◆ ASSIGNED TASK 1 ◆
Answer these questions from the Master Kapuram article:
(a) Which Malayalam film is Master Kapuram a remake of?
(b) Who composed the film's music?
(c) What religion is David in the plot?
◆ ASSIGNED TASK 2 ◆
In the entries, copy word for word the lines from the one containing "pixels, height=768 pixels." up to and including the one containing "resolution-slider-group: Low High", leaving out the pictures.

--- PAGE EXCERPT Enclosed Below ---

Master Kapuram is a 1990 Telugu-language drama film, produced by Vijay and Y. T. Naidu under the Sri Gayathri Kala Chitra banner and directed by P. N. Ramachandra Rao. It stars Rajendra Prasad, Gayatri  and music composed by Raj–Koti. The film is a remake of the Malayalam film Sasneham. The movie was predominantly shot in Horsley hills and surrounding towns.The film won two Nandi Awards.

Plot
The film begins with a couple, David (Rajendra Prasad) a Christian & Geetha (Gayatri) an orthodox Brahmin Hindu who wedlocks the interreligious marriage. As a result, they have been ostracized by their families. Later, Geeta gives birth to a baby boy when both families visit their house to watch the newborn baby. Right now, chaos occurs due to the different lifestyles and customs which splits the marital life of David & Geetha. The rest of the story is about how the misunderstandings are removed between them.

--- End of Enclosed PAGE EXCERPT ---
--- AVAILABLE DATA Enclosed Below ---

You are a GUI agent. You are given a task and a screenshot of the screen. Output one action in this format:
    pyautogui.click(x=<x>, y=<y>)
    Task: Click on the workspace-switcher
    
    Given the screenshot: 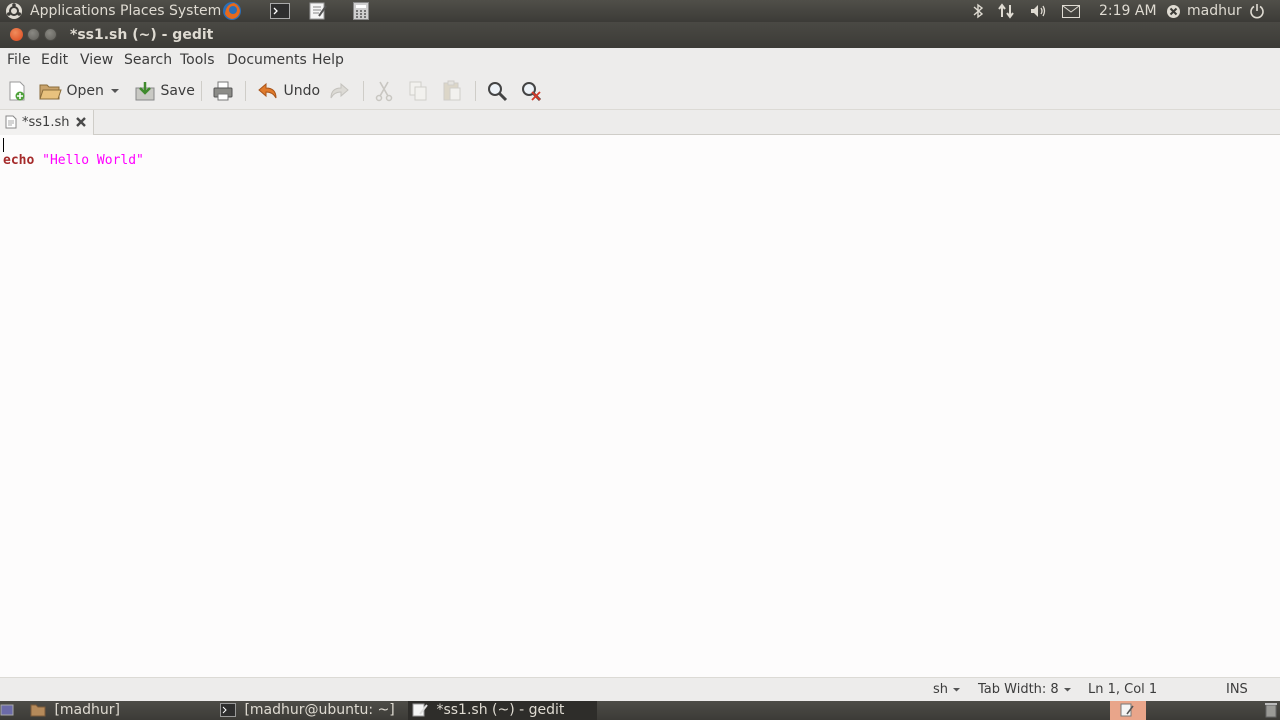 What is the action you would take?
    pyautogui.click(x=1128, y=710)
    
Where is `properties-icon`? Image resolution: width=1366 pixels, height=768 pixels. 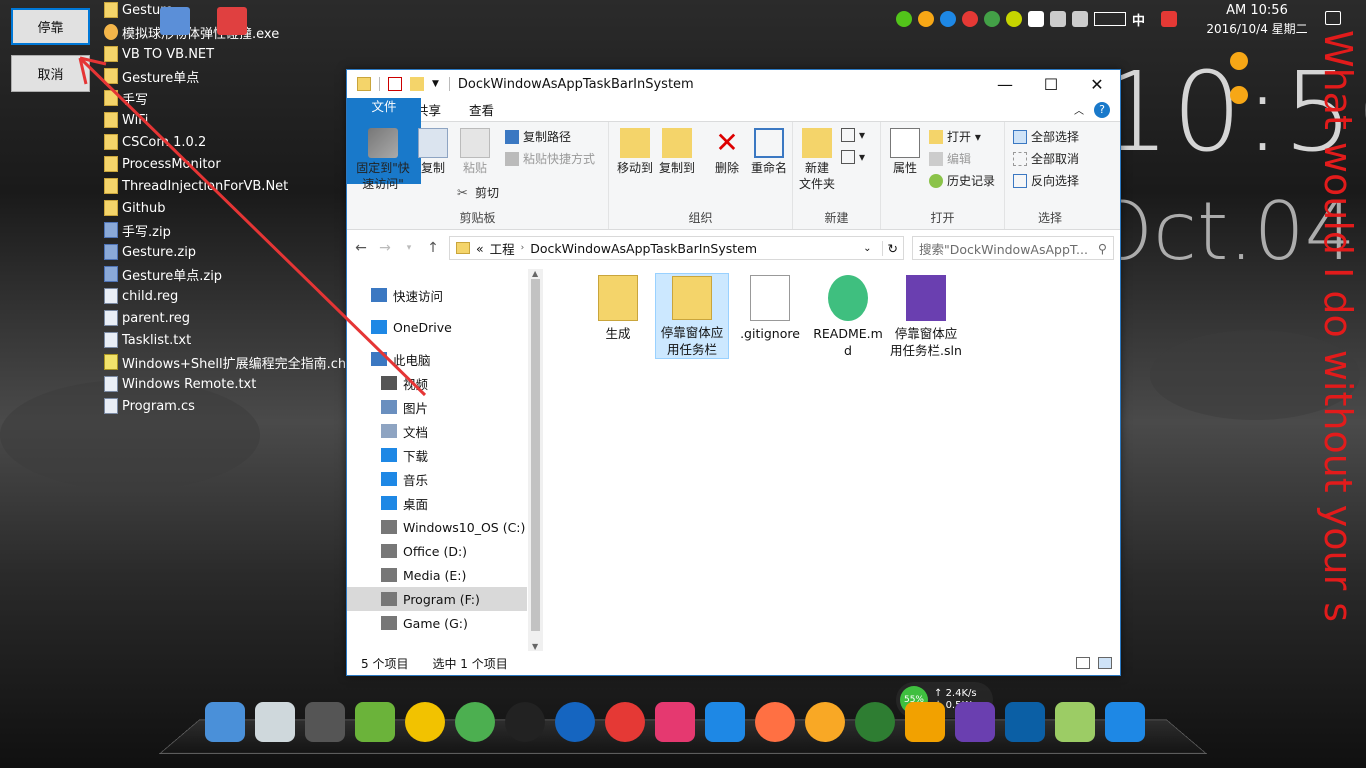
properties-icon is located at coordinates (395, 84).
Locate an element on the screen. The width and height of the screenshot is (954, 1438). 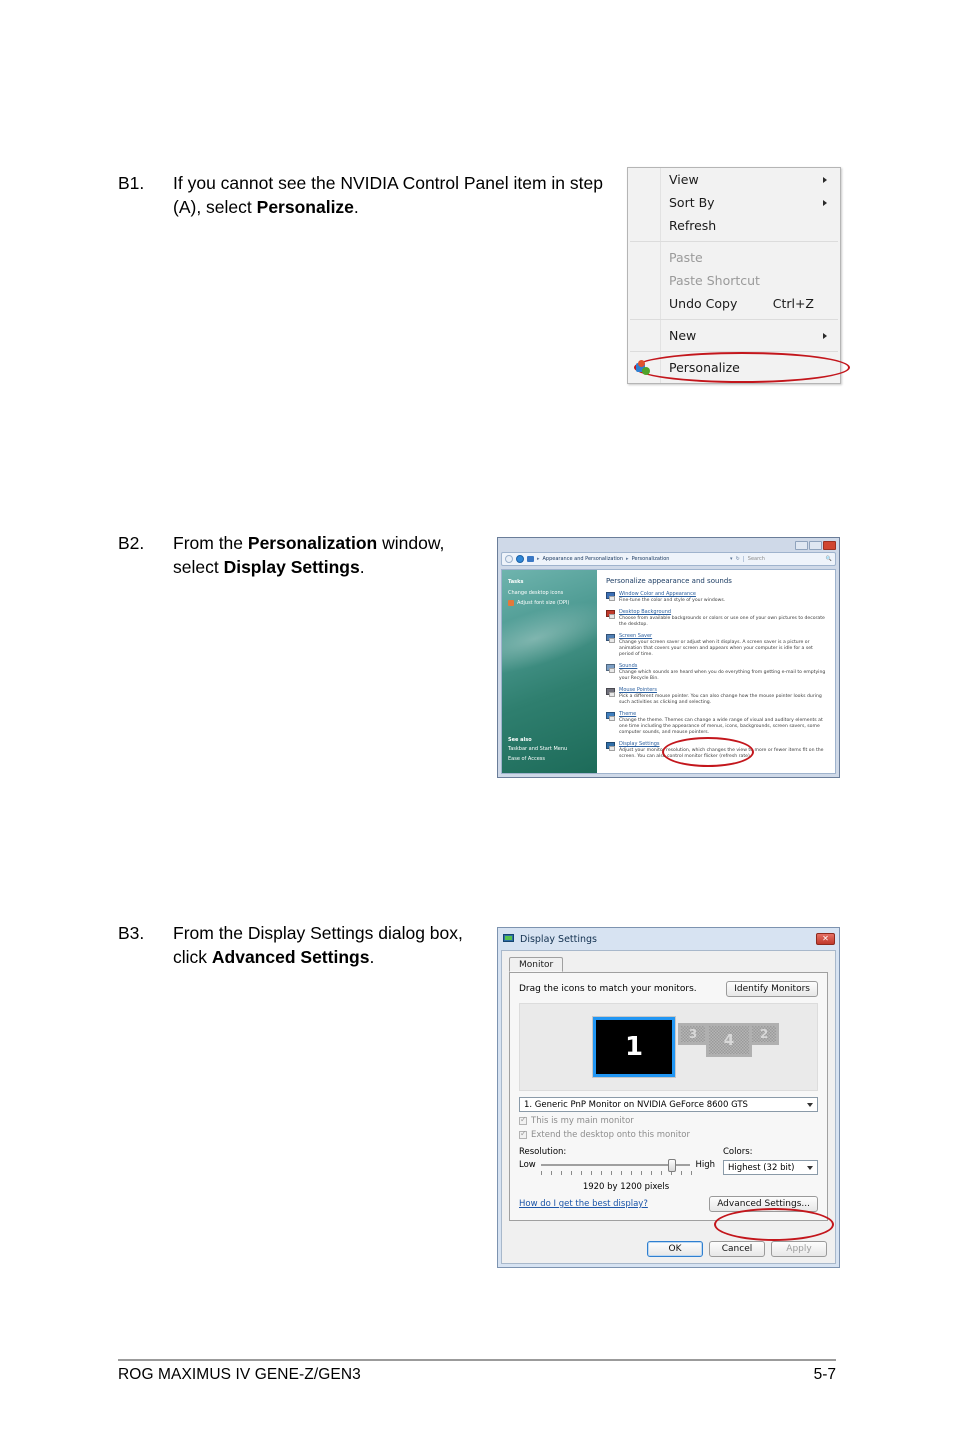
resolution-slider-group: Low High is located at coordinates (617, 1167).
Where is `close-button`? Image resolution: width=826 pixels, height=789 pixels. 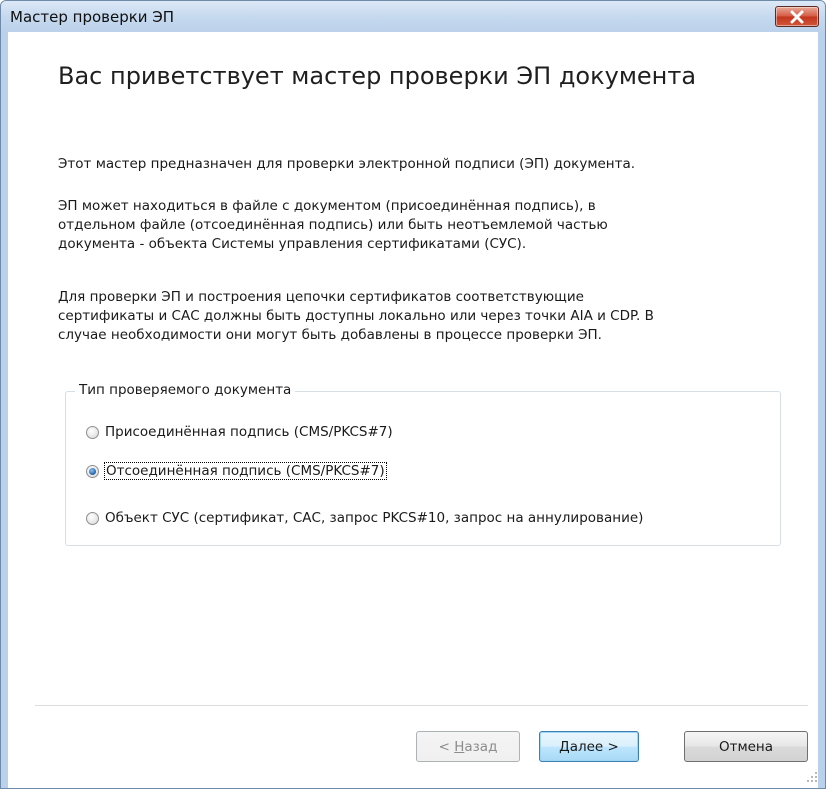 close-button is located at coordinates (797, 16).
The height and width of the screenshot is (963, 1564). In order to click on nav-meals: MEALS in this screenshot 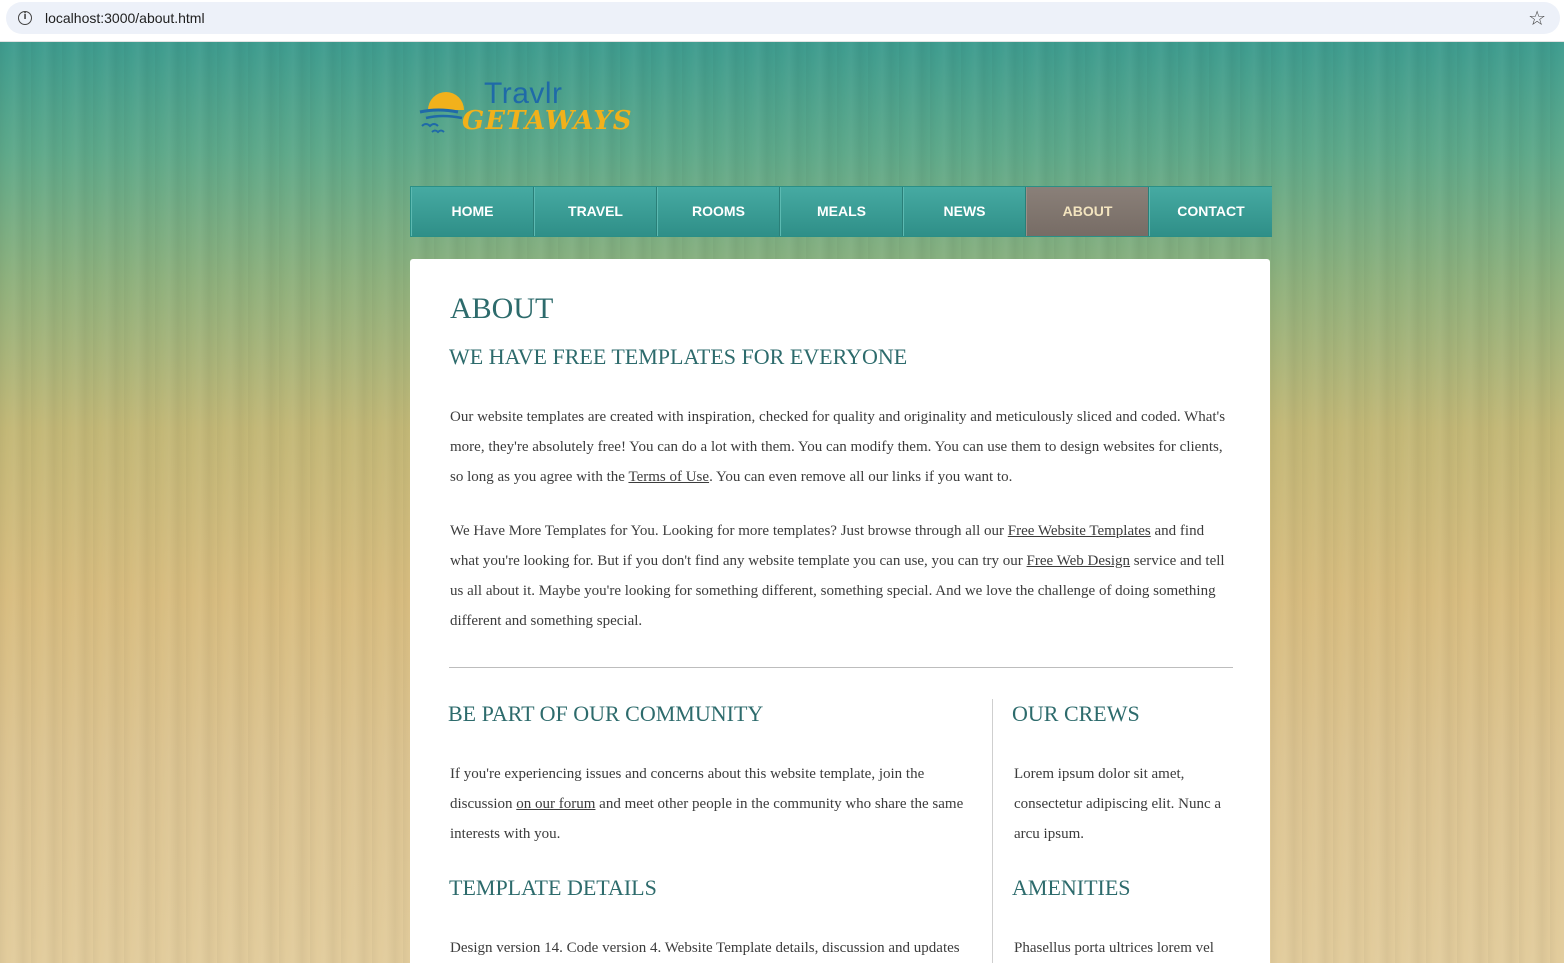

--- End of Enclosed AVAILABLE DATA ---

◆ WRITTEN RESPONSE 1 ◆
(a) Sasneham
(b) Raj–Koti
(c) Christian

◆ WRITTEN RESPONSE 2 ◆
Where is `properties-icon`? Image resolution: width=1366 pixels, height=768 pixels. 
properties-icon is located at coordinates (395, 84).
Locate an element on the screen. The width and height of the screenshot is (954, 1438). 
resolution-slider-group: Low High is located at coordinates (617, 1167).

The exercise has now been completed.